LetsMonitor.org - Monitoring certificates

It runs weekly.

So even if it fails 10 times in 3 months (I’ve yet to see it fail once), it’ll still catch it on the 11th run.

I thoroughly tested the script before running it via cron - it’s simple, and Just Works™

I think this can be mitigated by:

  • Making sure a host is not in the database more than once

  • Checking that large numbers of hosts are not resolving to the same IP address. This is not necessarily an issue on port 443 (up to a point), but it would be a big red flag on a non-standard port.

I would still like a backup system in place.

That is now implemented.

Thanks. It is fixed and my apologize for not looking after the log myself.

No problem. Those kind of routing issues are why we chose to make this a globally distributed monitoring system.

Is the process of sending alerts centralized or each node sends alerts independently? Because with centralized alerting it would be easier to account for the case when the tested host is fine but there is a connectivity issues between the particular node and that host - just ask at least 2 more nodes to re-confirm.

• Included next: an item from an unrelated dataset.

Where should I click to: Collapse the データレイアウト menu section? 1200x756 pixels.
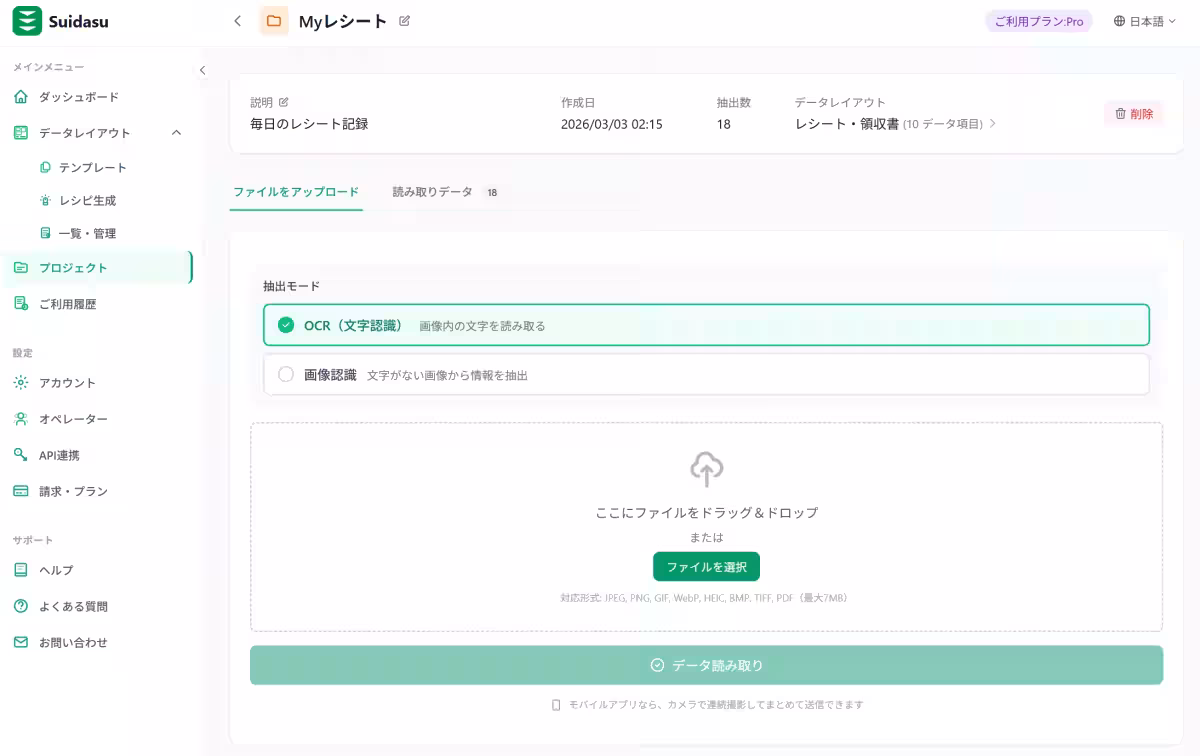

The notification service is centralized. It uses AWS SES for email notifications and Twilio for SMS (although we are looking at cheaper alternatives).

You can now specify a port.

Thank you. Now I can monitor the certificate of my Synology NAS.

You can now specify whether the check will skip authorization. This can be used in a number of scenarios, like self signed certificates.

1 Like

I think you meant “peer verification” instead of “authorization”. :slight_smile:

Yes, authorization is too broad a term.

This has been added as the default, but there are a surprisingly large amount of monitors set up with the domain not matching the certificate.

I’m also monitoring an SSL certificate used by my mail server on port 993 :wink: super cool .
Big thanks for providing such services

You are welcome. I talked to a friend in IT in another company where they use a spreadsheet to keep track of their certificate expirations. So, now they use this.

Ah, Node has a hardcoded list of CA certs. Literally hardcoded. We are going to have to find a way to add to that list.

That seems to be the last update of NodeJS:

Thank you. We still need to figure out the best way to validate self-signed certs in Node.

It looks, from their use of the mk-ca-bundle.pl as though they’re importing the Mozilla NSS trust store.

A lot of people outsource their CA trust store to Mozilla NSS either themselves or via their OS (most Linux or BSD based systems for example) or their TLS libraries. I hope all those people are aware, and have an eye on Mozilla’s continued existence. They should probably also monitor the mozilla.dev.security.policy group in order to be aware of future changes to that store’s contents or meaning, and risks Mozilla mitigates that their own tools may not.